Friday, February 6, 2009

Wasting space

One of the most grating aspects on the public debate in some cities is their focus on parking. Many public hearings on new developments on city downtowns revolve around where people are going to park their cars above all else.

There is a reason some buildings are placed in downtown areas, close to transit hubs and within a walking distance of housing and other businesses: we don't want people to drive there. Some people, maybe, but the whole idea of placing a college, office building or housing close to a train station is to let people avoid the highway.

Besides that, parking lots are a lousy way to use space in a city. For starters, a garage or surface does absolutely nothing to the street around it; the foot traffic around it is basically going there to go somewhere else, without lingering.

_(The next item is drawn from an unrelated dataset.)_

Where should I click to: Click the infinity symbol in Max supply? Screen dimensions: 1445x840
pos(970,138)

Walking past a lot is a pretty pointless exercise; in terms of street life (retail, small businesses, etc) is a place where the grass doesn't grow. When surface lots are in front of a business or a store, it makes that street aggressively ugly for the pedestrians walking past it; try to do some shopping in a strip mall (the Post Road in Orange or Universal Drive in North Haven) on foot to get a feel about it.

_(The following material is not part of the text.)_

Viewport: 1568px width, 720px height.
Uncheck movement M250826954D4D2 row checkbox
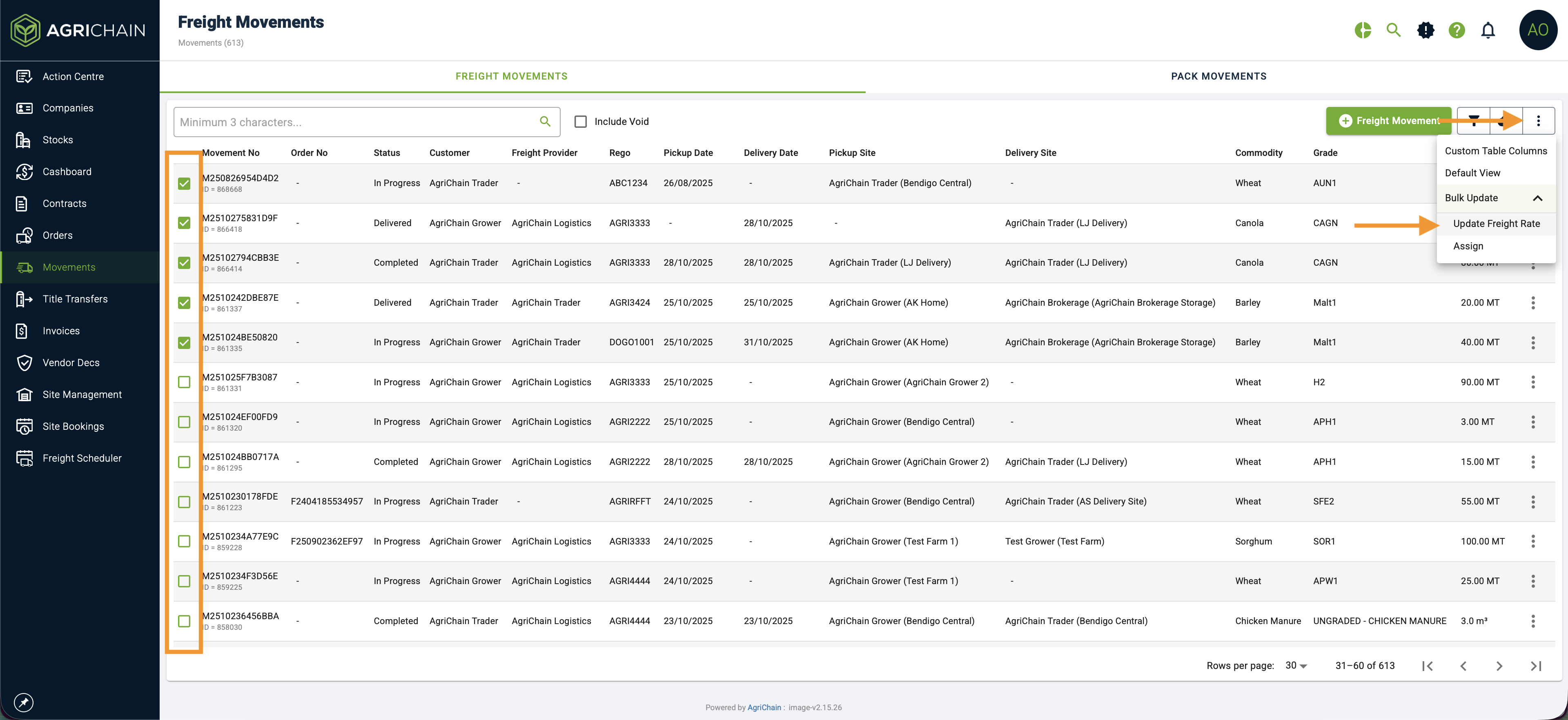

Storefronts, businesses, housing that is far from the sidewalk makes the street in front much less welcoming. You don't walk there; you are far from where you want to go, to the places that have life and activity. Sometimes something as simple as having the lots on the back makes a streetscape completely different; cars need to be hidden to make walking -and the life and energy that it brings- something that we see in our towns.

It is important to think about zoning and parking regulations on these terms: first, do we want that many people to drive there? second, how we hide the cars so the streets remain pedestrian friendly?

1 comment:

  1. Land value taxation -- reducing or eliminating the part of the property tax which falls on the improvements on land, and increasing the millage rate on the value of the land (exclusive of improvements), is a fine way to nudge most of those who own the parking lots to think about putting those lots to better use. One will become a multi-level parking garage (or do what some NYC parking lots do, and bring in the two-level parking equipment), and the others will be developed into other purposes.

    Encouraging those businesses which need their own parking lost to place them behind the business rather than between the retailer and the street will help their foot traffic and give a better appearance.

    You might look for Donald Shoup's chapter on parking.

    And land value taxation will help create the density that makes frequent service on public transportation realistic. These things work together to make nicer and more compact cities, which has all sorts of benefits.